Based on: Charles Perrault's "Cendrillon ou la petite pantoufle de verre"
Cinderella Plot & Roles
*Classical ballets have evolved over time, lending themselves to different interpretations as choreographers and directors create works that reflect their visions of the story. The following is intended to provide general information; for details on different versions, click on each of the Cinderella performances below.
PRINCIPAL CHARACTERS IN CINDERELLA (in alphabetical order)
Cinderella: A lonely woman, servant to Stepmother
Fairy Godmother: A magician
Prince: In love with Cinderella
Stepmother: Matriarch of the house
Stepsisters: Daughters of Stepmother
⊙ ACT I: CINDERELLA'S HOME
In a land far, far away is a home in which there lives a family – a dominating woman with two spoiled daughters and Cinderella, the kind daughter of the woman’s husband. Stepmother deems Cinderella responsible for the death of her husband, thus directing her anger toward the young woman. She demands that Cinderella essentially be her servant, and the stepsisters – jealous of the outcast’s beauty – follow suit.

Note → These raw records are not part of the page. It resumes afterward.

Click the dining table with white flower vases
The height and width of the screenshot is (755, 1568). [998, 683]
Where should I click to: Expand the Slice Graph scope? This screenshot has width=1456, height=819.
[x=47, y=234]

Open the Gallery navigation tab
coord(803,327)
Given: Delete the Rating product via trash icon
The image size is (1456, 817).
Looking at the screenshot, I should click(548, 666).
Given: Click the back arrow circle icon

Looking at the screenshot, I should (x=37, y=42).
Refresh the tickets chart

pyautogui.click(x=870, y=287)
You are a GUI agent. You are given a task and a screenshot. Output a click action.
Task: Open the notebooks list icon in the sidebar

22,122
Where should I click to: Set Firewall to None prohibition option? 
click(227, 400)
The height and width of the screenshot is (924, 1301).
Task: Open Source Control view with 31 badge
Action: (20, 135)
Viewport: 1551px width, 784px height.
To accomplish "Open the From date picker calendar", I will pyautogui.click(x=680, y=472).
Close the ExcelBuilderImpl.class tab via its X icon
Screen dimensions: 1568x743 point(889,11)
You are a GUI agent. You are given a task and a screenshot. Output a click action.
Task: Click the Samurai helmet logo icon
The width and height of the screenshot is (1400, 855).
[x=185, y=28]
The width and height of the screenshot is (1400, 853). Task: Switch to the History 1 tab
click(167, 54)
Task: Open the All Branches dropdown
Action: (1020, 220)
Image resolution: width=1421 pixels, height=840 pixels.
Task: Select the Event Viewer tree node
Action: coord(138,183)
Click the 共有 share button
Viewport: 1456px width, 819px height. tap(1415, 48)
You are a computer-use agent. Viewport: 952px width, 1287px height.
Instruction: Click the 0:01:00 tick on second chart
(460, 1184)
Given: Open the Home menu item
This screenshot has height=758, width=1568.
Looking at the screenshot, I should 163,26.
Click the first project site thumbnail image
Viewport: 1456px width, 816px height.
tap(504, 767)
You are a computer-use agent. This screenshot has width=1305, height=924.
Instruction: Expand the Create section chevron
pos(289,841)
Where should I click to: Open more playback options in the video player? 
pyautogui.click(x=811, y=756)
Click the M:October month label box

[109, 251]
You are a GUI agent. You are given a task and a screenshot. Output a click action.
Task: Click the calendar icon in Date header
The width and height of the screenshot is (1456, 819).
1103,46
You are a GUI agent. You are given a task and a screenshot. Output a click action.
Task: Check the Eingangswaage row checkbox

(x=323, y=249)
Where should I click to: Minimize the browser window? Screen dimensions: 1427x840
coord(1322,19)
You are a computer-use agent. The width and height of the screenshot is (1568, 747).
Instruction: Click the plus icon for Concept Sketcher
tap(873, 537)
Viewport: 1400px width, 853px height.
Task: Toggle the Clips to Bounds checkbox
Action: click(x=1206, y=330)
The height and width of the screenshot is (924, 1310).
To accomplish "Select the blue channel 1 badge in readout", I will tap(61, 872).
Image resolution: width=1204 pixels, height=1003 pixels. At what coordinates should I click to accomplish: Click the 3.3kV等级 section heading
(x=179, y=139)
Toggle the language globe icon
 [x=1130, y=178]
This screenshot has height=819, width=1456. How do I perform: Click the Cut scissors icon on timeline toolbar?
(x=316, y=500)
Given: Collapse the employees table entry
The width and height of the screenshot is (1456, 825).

News has arrived that the Royal Palace is planning a ball during which the Prince will choose his future bride. Overcome with excitement about the prospects of being chosen, the stepsisters order Cinderella to work on their gowns, all the while, the latter dreaming the impossible of herself attending and dancing with the Prince.
Fairy Godmother, appreciative of Cinderella’s kind disposition despite her despicable living conditions, grants her the wish of attending the ball. As a gift, she magically makes glass slippers from house shoes and summons the fairies of Spring, Summer, Autumn, and Winter who convert Cinderella’s rags into a glimmering gown, transform a pumpkin and mice into a carriage of horses, and create footmen from grasshoppers and dragonflies. As Cinderella scurries to the party, she is reminded by Fairy Godmother that the magic expires at midnight at which time all but the gifted glass slippers will revert back to their original forms.
⊙ ACT II: THE SPRING BALL
Along with the dozens oof other women vying for the Prince’s attention, the stepsisters endeavor to win him over. Their effort – as well as that of the others – is in vain, as the Prince has no desire to marry without love.
His sadness is interrupted by the tardy entrance of Cinderella, who is unrecognizable – even to her own family – due to the magical transformation the fairies have mustered. The Prince is immediately enamored and asks her for a dance, the first of the evening. From this moment, the couple are engrossed in their own happiness and oblivious to what is happening around them.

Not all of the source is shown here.